** begin Text to read **

Eric Barton with rover

See Nationally Presented Buffalo State Student Research at SRCC 2024


From a collection of oil paintings to a rover controlled by artificial intelligence, engaging research projects by Buffalo State University students have been presented at conferences across the country. The community can see and learn about these projects—and many others—at Buffalo State’s 26th annual Student Research and Creativity Conference (SRCC), presented by the Undergraduate Research Office (UR), on Friday, May 3, from 3:00 to 6:00 p.m. in the Science and Mathematics Complex.

Nearly 250 students from all disciplines will participate in this year’s SRCC, making it one of the biggest yet, said Carolyn Guzski, Buffalo State associate professor of music and interim director of undergraduate research.

“For the first time, we are including applied learning projects that operate beyond the traditional realms of scholarship and creativity,” she said. “We respect SUNY’s commitment to the applied learning model at which our system excels.”

Kelly Frothingham, interim dean of the School of Arts and Sciences, agreed. “One of the things we have always done really well at Buffalo State is provide students with amazing applied learning opportunities. I am really proud of the work our students are doing with faculty and staff.”

Buffalo State faculty members encourage undergraduate students not only to engage in research but also to share that research on the national stage. In March and April 2024, several Buffalo State students had the opportunity to present at noteworthy conferences with partial support from UR’s Undergraduate Travel Program.

Julie Benhoff, a senior B.F.A. painting major, attended the National Conference on Undergraduate Research (NCUR) in Long Beach, California, in April to present a collection of oil paintings titled Celebrating and Embracing Small-Town Americana: Taking a Step Away from Urban America. Each of the eight paintings depicts a landscape in the Buffalo or Mohawk Valley regions.

Julie Benhoff in front of oil painting presentation

Julie Benhoff with her collection at NCUR in Long Beach, California.

** end Text to read **

Challenges.
A. In the article on Buffalo State student research, rewrite the paragraph beginning "From a collection of oil paintings" as a short bulleted list that keeps its main facts.
B. According to the article on Buffalo State student research, about how many students will take part in this year's SRCC?
C. Continue the article on Buffalo State student research from its last line.

** begin Data shown **

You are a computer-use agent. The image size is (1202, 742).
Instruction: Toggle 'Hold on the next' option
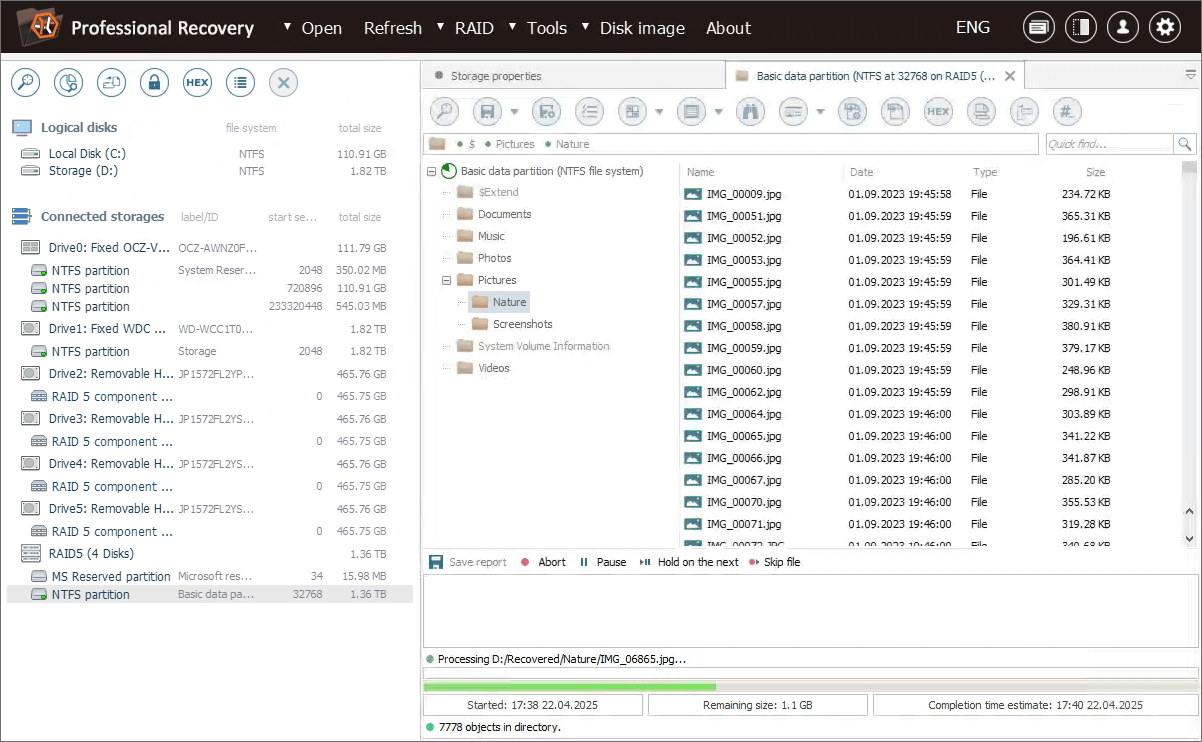click(x=689, y=562)
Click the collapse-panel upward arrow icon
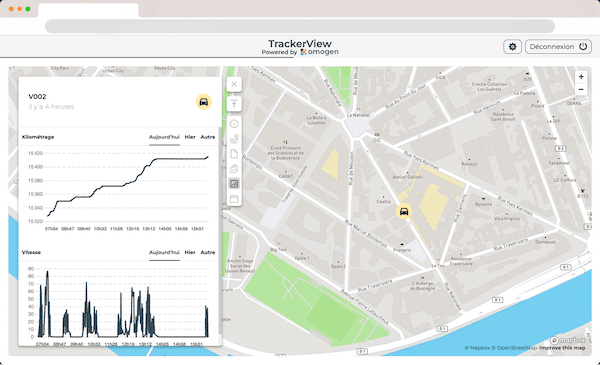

** end Data shown **

The replies.
A.
- Buffalo State University students have presented research projects, from oil paintings to an AI-controlled rover, at conferences across the country.
- The public can see these and other projects at the 26th annual Student Research and Creativity Conference (SRCC).
- The Undergraduate Research Office (UR) presents the conference.
- It takes place Friday, May 3, from 3:00 to 6:00 p.m. in the Science and Mathematics Complex.

B. Nearly 250 students from all disciplines.

C.
“I strove to capture and highlight the authenticity and charm of the landscapes,” Benhoff said. “Although Buffalo is more urban than Mohawk Valley, numerous similarities are present. This project was a way to document and celebrate places increasingly affected by urban sprawl.”

Benhoff researched places with historic or nostalgic significance—focusing on places vulnerable to urban expansion. Viewers will recognize Buffalo locations Canalside, RiverWorks, the Cobblestone District, and Glen Park, plus Mohawk Valley’s Fort Herkimer Church, West Schuyler United Methodist Church, Main Street in Herkimer, and College Street and West Park Row in Clinton, New York.

All paintings were completed through the plein air technique, the act of painting outside with the subject matter in full view. “Plein air painting implies site- and time-specific,” Benhoff explained. “It requires artists to work quickly and efficiently to capture the changing light, colors, and atmosphere. It is arguably the best way to capture scenery for what it truly is in that moment.”

For Benhoff, NCUR—which hosts 4,000 undergraduates annually—was the perfect opportunity to share her work with a wider audience.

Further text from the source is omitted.